Anyhow, I felt it was high time to bring bath bombs back to the forefront of my DIYing, and I decided to start off with these pink-hued, rose-scented beauties. Heather gave me the idea to use my abandoned lip stain colourants as bath bomb dyes, and it worked brilliantly here, so expect to see more pink bath bombs in the future 😉
I chose rose, lavender, and cardamom as my essential oils to create a lightly spiced floral scent that’s exotic and luxurious, but not overpowering. It’s also wonderfully relaxing, and leaves your bathroom smelling like what you might imagine the Taj Mahal smells like.
Rose Spice Bath Bombs
1 cup baking soda (USA / Canada)
1/2 cup citric acid (USA / Canada)
1 tsp beetroot powder
2 drops rose absolute or 15 drops diluted rose absolute
10 drops lavender essential oil
5 drops cardamom essential oil
Mister filled with witch hazel
Now it’s time to add just enough liquid to get the mixture to hold together in a mold. Not too much, though, or it will react in the bowl/mold, not in your bath. That’s why we’re using a mister (it’ll spread the moisture better) and witch hazel (for some reason the reaction isn’t as vigorous when you use witch hazel, plus they dry faster, apparently).

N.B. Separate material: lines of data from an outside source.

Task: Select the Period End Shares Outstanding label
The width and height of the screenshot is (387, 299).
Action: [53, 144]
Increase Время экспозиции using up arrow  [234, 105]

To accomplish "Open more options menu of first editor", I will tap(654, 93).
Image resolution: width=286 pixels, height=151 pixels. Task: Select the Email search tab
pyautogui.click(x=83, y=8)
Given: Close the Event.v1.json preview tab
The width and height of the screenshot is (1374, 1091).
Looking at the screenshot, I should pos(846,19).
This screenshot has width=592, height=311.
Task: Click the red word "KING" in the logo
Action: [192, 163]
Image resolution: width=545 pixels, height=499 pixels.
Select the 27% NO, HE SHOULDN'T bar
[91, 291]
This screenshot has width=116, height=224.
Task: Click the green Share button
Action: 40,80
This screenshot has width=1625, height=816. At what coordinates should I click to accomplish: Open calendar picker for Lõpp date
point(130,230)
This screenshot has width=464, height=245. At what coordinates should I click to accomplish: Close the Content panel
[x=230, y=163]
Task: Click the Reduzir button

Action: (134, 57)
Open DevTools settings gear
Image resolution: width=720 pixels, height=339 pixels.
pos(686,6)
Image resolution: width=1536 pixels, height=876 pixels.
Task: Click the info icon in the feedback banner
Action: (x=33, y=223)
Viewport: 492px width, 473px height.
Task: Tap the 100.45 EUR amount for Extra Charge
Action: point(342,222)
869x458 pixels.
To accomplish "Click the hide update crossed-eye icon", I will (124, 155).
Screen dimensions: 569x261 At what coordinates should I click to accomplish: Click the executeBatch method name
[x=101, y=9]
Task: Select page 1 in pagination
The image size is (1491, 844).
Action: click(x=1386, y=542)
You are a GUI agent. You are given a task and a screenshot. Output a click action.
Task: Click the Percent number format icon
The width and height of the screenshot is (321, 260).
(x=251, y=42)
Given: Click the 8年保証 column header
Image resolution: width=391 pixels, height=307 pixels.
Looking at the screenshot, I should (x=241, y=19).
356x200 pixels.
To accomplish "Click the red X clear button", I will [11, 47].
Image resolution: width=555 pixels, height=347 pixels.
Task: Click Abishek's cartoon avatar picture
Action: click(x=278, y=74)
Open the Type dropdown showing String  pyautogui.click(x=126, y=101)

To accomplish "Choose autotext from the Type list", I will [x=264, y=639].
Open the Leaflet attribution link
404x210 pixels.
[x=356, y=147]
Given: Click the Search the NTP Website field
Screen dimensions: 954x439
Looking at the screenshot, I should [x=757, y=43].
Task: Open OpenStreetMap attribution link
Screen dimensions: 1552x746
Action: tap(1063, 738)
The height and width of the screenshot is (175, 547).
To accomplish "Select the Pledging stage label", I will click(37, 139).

So, spread your mixture out in your bowl so you have as much surface area as possible, and spritz. Then stir thoroughly. And repeat until you can grab a clump of the mixture and it will hold together after a firm squeeze.
Once the mixture will hold together, pack it into a mold of your choice (I like a 1/4 cup measuring cup), and then tap it out onto a sheet of wax paper. Let dry overnight, turning once.
To use, drop in a hot bath and enjoy!
I chose Turkey Red Oil because it self-emulsifies in water, meaning no weird floating blobs of oil in your tub, or oil slicks afterwards. If you don’t have it feel free to substitute any liquid carrier oil like sweet almond, grapeseed, safflower, or olive.